[SUPPLIED TEXT]
——————————

# Rental



## SPECKY (Nov 12, 2014)

Hi 
Can anyone help we are looking to move over to the Paphos area later this year and would like to rent a furnished property for a month until we find a suitable long term rental,can anyone on the forum recommend a reliable source.


----------



## rustyraider (Apr 7, 2015)

We are also in Paphos and planning to do the same autumn 2016


----------



## SPECKY (Nov 12, 2014)

Hi while browsing the site one day I seen a link for a property rental site I think it was mr,rent but I have been unable to find this link again I would be grateful if anyone can help with this


----------



## David_&_Letitia (Jul 8, 2012)

SPECKY said:


> Hi
> Can anyone help we are looking to move over to the Paphos area later this year and would like to rent a furnished property for a month until we find a suitable long term rental,can anyone on the forum recommend a reliable source.


Try Owners Direct - the site allows you to set type of property, dates, budget etc:

Owners Direct holiday villas, chalets, apartments. Skiing, golf and wheelchair friendly.

——————————

[DATA PROVIDED]
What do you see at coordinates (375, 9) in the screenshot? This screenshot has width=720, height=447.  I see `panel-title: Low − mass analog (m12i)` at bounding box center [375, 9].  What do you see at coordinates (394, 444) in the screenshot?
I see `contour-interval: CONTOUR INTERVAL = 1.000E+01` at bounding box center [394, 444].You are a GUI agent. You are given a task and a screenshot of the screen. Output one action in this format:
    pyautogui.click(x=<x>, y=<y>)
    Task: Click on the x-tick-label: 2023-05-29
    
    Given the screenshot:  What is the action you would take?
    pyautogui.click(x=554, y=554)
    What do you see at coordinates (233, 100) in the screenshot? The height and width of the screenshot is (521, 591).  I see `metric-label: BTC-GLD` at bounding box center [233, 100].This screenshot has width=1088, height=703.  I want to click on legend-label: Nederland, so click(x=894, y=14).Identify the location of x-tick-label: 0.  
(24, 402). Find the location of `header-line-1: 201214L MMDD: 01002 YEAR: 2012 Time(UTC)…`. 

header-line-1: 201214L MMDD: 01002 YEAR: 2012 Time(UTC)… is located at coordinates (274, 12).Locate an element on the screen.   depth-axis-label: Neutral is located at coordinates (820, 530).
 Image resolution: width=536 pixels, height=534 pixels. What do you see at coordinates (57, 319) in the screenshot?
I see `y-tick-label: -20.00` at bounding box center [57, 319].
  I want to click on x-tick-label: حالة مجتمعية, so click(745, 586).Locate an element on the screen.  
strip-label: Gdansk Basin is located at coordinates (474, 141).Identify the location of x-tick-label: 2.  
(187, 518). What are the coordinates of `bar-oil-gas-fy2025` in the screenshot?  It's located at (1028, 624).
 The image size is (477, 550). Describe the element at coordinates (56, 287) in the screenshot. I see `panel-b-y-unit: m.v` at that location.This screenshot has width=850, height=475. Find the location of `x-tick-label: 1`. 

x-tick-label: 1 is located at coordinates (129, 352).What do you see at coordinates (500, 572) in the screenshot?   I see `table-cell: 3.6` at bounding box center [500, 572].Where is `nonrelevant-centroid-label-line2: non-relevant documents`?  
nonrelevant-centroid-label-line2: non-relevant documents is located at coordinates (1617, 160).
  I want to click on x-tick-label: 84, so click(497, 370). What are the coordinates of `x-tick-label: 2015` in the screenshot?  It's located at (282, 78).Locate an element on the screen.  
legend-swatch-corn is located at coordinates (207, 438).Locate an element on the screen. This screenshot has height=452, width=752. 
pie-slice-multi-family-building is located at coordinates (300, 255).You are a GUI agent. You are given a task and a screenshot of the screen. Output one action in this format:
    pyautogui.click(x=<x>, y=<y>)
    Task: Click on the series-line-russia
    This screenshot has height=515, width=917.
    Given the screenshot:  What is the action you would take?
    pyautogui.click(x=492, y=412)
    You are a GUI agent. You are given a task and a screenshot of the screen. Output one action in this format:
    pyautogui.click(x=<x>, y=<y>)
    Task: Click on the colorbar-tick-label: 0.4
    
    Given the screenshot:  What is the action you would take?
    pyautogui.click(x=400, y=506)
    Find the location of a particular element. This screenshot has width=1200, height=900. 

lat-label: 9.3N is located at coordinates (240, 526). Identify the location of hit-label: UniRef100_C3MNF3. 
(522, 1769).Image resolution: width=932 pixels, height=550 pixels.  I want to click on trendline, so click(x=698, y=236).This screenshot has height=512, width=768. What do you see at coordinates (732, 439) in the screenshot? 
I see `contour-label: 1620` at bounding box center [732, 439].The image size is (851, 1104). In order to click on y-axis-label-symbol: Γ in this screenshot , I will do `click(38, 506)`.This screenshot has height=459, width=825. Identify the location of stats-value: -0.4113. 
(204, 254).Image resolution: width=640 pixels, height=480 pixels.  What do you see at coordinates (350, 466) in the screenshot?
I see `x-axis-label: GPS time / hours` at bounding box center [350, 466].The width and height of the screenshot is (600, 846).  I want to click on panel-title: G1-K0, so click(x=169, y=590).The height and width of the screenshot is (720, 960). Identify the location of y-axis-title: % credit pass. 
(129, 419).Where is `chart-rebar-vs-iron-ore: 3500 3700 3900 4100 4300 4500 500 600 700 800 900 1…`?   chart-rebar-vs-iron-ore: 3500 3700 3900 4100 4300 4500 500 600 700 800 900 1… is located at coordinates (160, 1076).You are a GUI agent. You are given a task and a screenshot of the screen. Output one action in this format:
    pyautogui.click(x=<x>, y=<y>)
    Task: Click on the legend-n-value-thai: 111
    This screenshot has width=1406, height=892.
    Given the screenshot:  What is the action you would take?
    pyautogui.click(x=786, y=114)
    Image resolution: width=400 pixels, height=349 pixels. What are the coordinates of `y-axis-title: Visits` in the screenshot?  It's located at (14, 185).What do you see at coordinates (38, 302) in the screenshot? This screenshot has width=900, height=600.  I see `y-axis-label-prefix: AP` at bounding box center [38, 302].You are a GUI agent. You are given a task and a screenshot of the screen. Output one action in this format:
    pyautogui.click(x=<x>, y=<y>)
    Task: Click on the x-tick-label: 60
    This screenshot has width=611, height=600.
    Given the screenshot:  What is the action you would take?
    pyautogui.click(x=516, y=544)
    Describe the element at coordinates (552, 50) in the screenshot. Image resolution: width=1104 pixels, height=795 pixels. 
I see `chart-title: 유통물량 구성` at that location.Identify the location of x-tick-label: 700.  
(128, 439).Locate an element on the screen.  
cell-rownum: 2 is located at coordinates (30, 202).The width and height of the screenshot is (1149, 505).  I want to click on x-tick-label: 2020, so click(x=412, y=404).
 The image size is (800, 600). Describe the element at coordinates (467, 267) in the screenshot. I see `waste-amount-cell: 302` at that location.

——————————

[TASK BRIEF]
Answer these questions about the forum thread on renting in Paphos, one answer per line:
(a) For how long does SPECKY want to rent a furnished property?
(b) When does rustyraider plan to do the same?
(c) Which site does David_&_Letitia suggest trying?

[TASK RESPONSE]
(a) For a month
(b) Autumn 2016
(c) Owners Direct